* [本文]
今冬のインフルエンザの流行で、国内で認可されている3種類の治療薬のうち、
アマンタジン(商品名シンメトレル)の効かないウイルスが広がっているらしいことが、
けいゆう病院(横浜市)の菅谷憲夫・小児科部長らの調査で分かった。
横浜市内で分離された24株のウイルスのうち、9割近い21株でアマンタジン耐性の
遺伝子変異が見つかったという。
菅谷さんらは、昨年12月〜今年1月に横浜市内の医療機関を受診した患者24人の
ウイルスを調べた。
A香港型だった18人では16人、Aソ連型だった6人では5人の計21人(87.5%)
から分離されたウイルスが耐性を示した。
これらの患者はアマンタジンの治療を受けていなかったという。
米疾病対策センター(CDC)は今月14日、米国で今冬分離されたA香港型ウイルスの
91%がアマンタジンとリマンタジン(一般名、日本では未承認)に耐性を示したとして、
今冬のインフルエンザでは処方しないよう警告を出した。
耐性を示す割合は2年前の1.9%、昨冬の14.5%から急増した。
菅谷さんは「日本でも同じような事態が起きている恐れがあり、早急に調べる必要がある」という。
アマンタジンは98年にインフルエンザ治療薬として国内で認可された。
残る2種類の治療薬オセルタミビル(商品名タミフル)とザナミビル(商品名リレンザ)は、
薬の働きが異なるため有効という。

* [やること]
[1] 本文の「横浜市内で分離された24株のウイルスのうち、9割近い21株でアマンタジン耐性の」を含む語句で始まり「アマンタジンは98年にインフルエンザ治療薬として国内で認可された。」で終わる部分を、「横浜市内」を「川崎市内」に書き換えて示してください。
[2] 本文で「商品名」として挙げられている薬の名前をすべて書き出してください。

データセットに含まれる記録:
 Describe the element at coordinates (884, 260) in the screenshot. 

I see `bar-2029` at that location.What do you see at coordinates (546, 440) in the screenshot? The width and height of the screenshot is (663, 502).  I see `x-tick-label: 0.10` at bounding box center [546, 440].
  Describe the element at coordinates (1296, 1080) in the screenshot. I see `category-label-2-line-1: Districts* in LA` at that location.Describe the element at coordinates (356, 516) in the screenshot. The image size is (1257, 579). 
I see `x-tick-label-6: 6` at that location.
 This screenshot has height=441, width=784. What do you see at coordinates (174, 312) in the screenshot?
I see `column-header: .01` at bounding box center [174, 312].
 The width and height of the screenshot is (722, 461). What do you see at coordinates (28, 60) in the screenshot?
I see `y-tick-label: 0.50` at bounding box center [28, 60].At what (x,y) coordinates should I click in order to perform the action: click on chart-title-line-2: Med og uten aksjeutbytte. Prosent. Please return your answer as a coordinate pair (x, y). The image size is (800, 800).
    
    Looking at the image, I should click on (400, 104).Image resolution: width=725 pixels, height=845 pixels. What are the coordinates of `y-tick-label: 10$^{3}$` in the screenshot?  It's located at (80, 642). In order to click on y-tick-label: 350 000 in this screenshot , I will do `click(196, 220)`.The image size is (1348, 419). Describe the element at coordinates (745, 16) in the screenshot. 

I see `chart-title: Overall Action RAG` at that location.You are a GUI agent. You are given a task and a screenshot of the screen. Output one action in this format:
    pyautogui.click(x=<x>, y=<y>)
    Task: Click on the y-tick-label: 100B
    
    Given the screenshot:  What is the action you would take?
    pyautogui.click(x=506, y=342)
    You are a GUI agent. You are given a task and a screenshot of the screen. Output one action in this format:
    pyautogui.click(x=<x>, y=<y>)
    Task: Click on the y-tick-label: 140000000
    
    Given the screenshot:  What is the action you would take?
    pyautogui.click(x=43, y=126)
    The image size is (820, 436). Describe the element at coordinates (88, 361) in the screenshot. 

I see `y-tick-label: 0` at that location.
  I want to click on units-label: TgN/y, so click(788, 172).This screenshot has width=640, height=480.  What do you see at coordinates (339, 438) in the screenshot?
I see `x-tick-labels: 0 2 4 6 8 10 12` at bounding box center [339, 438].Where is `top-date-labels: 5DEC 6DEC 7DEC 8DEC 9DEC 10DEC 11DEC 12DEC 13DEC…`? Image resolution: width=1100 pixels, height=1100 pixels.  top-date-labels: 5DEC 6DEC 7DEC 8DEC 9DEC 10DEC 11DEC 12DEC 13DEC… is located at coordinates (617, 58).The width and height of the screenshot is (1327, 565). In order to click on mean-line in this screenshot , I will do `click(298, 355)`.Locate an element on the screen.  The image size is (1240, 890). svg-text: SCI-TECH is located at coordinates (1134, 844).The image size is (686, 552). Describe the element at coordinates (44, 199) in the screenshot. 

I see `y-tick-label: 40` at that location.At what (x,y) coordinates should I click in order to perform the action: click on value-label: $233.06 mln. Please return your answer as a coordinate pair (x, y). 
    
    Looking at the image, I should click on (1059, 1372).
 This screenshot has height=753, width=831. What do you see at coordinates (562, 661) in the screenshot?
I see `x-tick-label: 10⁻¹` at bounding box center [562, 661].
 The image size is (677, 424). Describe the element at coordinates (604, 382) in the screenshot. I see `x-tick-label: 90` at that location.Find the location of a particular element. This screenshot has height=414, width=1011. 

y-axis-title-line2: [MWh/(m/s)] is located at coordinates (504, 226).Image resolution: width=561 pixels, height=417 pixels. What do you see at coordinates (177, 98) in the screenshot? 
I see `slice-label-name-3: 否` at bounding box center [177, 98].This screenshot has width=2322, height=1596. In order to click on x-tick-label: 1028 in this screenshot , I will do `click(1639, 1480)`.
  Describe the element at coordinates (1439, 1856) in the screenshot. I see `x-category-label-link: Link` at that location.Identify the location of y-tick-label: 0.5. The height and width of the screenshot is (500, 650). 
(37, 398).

* [答え一覧]
[1]
川崎市内で分離された24株のウイルスのうち、9割近い21株でアマンタジン耐性の
遺伝子変異が見つかったという。
菅谷さんらは、昨年12月〜今年1月に川崎市内の医療機関を受診した患者24人の
ウイルスを調べた。
A香港型だった18人では16人、Aソ連型だった6人では5人の計21人(87.5%)
から分離されたウイルスが耐性を示した。
これらの患者はアマンタジンの治療を受けていなかったという。
米疾病対策センター(CDC)は今月14日、米国で今冬分離されたA香港型ウイルスの
91%がアマンタジンとリマンタジン(一般名、日本では未承認)に耐性を示したとして、
今冬のインフルエンザでは処方しないよう警告を出した。
耐性を示す割合は2年前の1.9%、昨冬の14.5%から急増した。
菅谷さんは「日本でも同じような事態が起きている恐れがあり、早急に調べる必要がある」という。
アマンタジンは98年にインフルエンザ治療薬として国内で認可された。

[2] シンメトレル、タミフル、リレンザ